In this fourth post in this series, I’ll describe how to use an Ingest Node Pipeline to process our incoming documents. We will use the ingest pipeline to split the JSON log data we’ve created in our Python application, so that we can use the individual fields in Elastic for further processing.

As a quick reminder, the purpose of this blog series is to write about the steps I took in my journey to build a teeny tiny data pipeline using Python, Kubernetes and ElasticSearch.

The idea of the data pipeline I’m creating, is to use Python to export data from the FlashArray and FlashBlade to a log file and then ingest this data into ElasticSearch.
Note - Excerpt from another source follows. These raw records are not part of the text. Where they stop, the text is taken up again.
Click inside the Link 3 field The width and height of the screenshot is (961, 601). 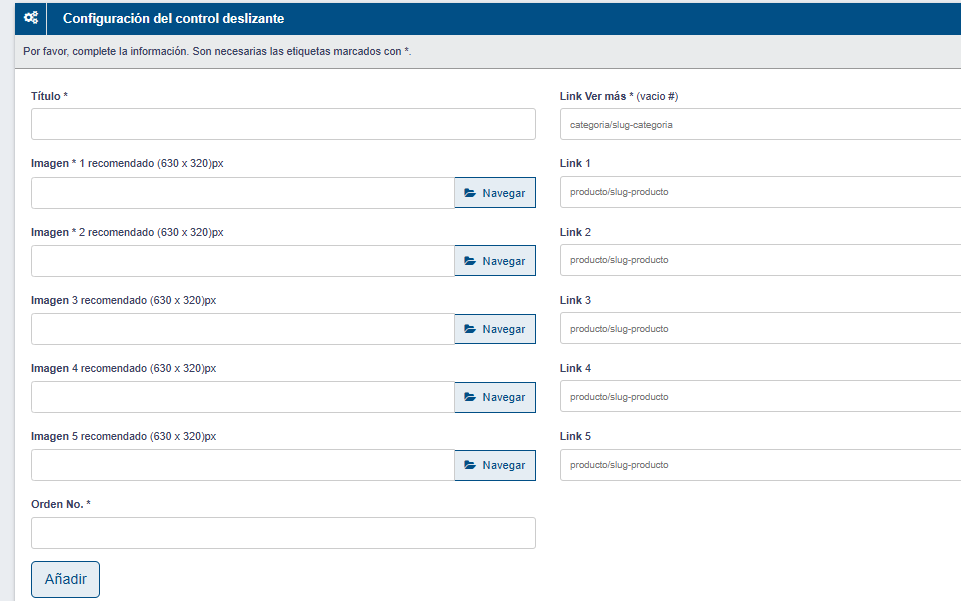[760, 329]
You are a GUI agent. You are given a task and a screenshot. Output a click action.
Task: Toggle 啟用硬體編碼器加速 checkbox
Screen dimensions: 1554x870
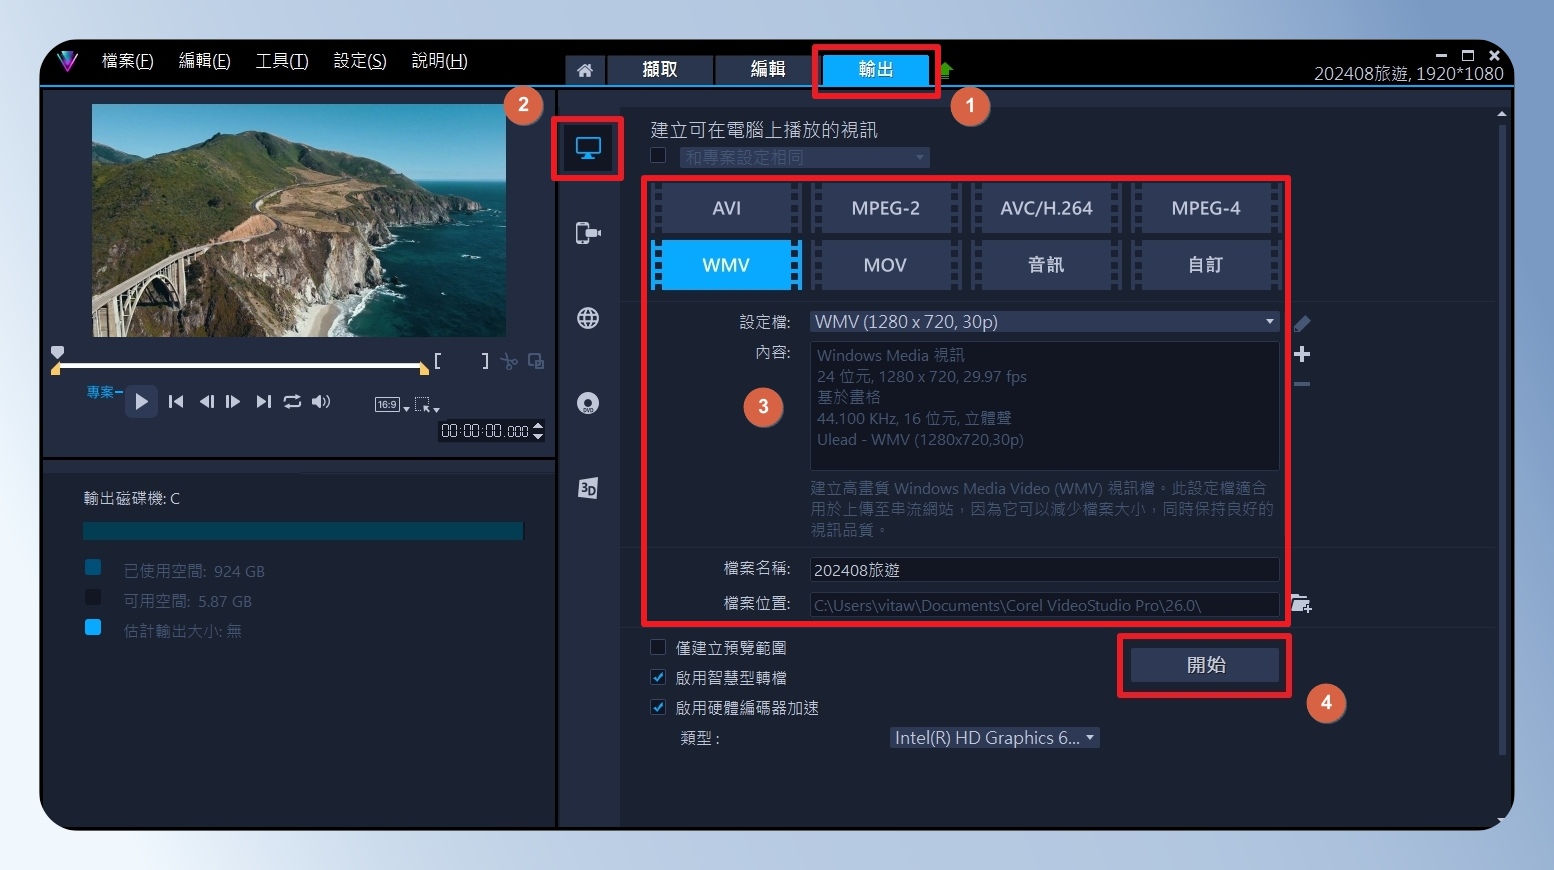(x=658, y=707)
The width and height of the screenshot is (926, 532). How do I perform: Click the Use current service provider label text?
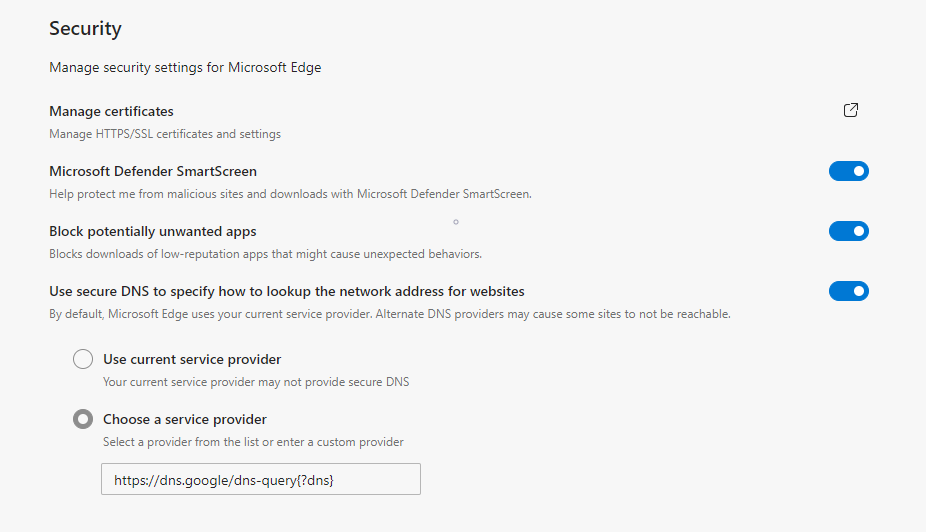(192, 359)
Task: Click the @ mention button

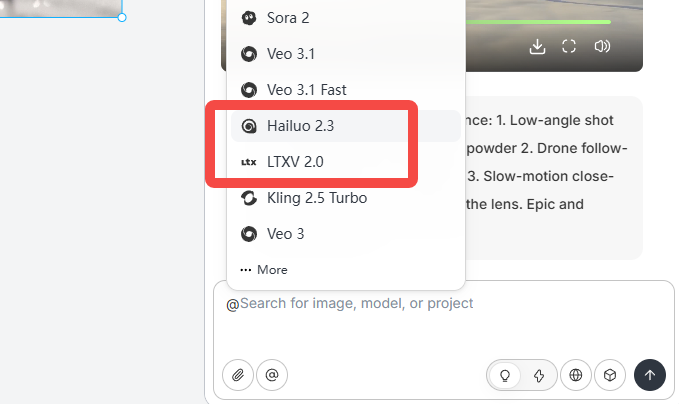Action: coord(272,375)
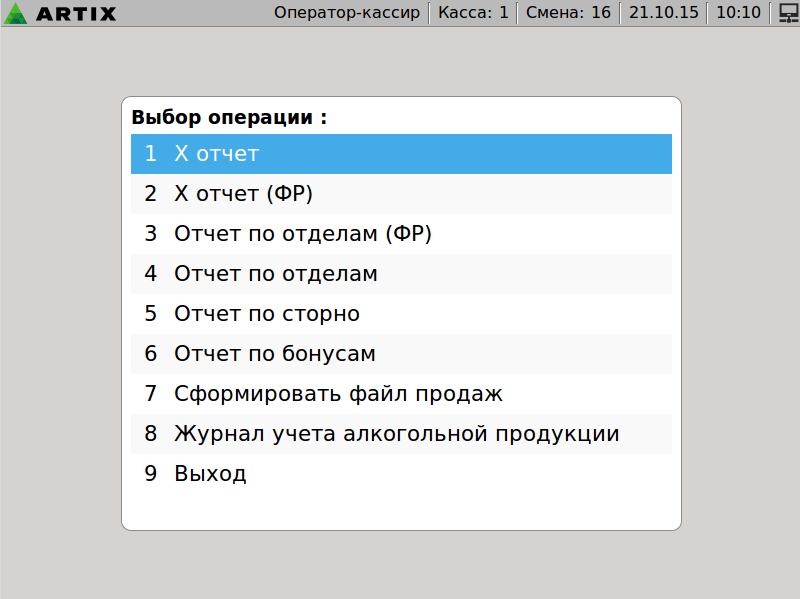Click the Касса: 1 status indicator
This screenshot has width=800, height=599.
tap(473, 13)
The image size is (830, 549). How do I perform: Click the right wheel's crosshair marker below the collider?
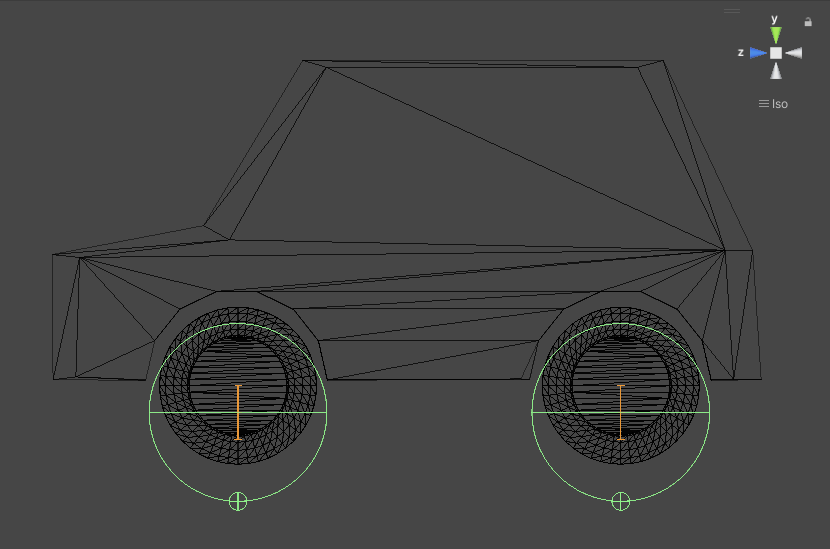click(621, 501)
In my example, I’ll be collecting volume statistics, such as size, used space and the data reduction numbers per volume.

In the first blog we’ve created the Python application, in the second blog we’ve containerized the app. Then in the last blog we’ve deployed ElasticSearch, Kibana and Beats. And we are now bringing this all together in this post.

Kibana

In our last post we ended our work by having filebeat shipping logfiles to our ElasticSearch cluster. This way all logs from all containers on my Kubernetes cluster is shipped to our ElasticSearch cluster. To continue from there, let’s go ahead and login to our Kibana interface (which we covered in the previous post).

If we navigate to Kibana -> Discover, sure enough I can see the filebeat data coming in.

However if I look in one of the log entries for my python app, the JSON output that we’ve logged from Python shows as a single line in the “message” field:

All the information is there, however since the entire entry is stored in a single filed we cannot use it as it is. We need to split our message field into separate fields, so that we can use those fields to build a nice dashboard in Kibana.

Ingest Node Pipelines

Now there are multiple ways to solve this issue, the way I’ll show below is by using an Ingest Node Pipeline on Elastic to split the fields. However there are other options too, which I’ll mention at the end of this post.

What we are going to do in this blog is the following:

Create an ingest pipeline on ElasticSeach to split the “message” field into separate fields
Change our filebeat configuration to use the new ingest pipeline and also add some Kubernetes info to our log information

The first step here is to create our Ingest Node Pipeline. The ingest pipeline allows us to add data processors for incoming documents. This allows us to split the “message” field (which contains JSON data) into multiple separate data fields that Elastic understands.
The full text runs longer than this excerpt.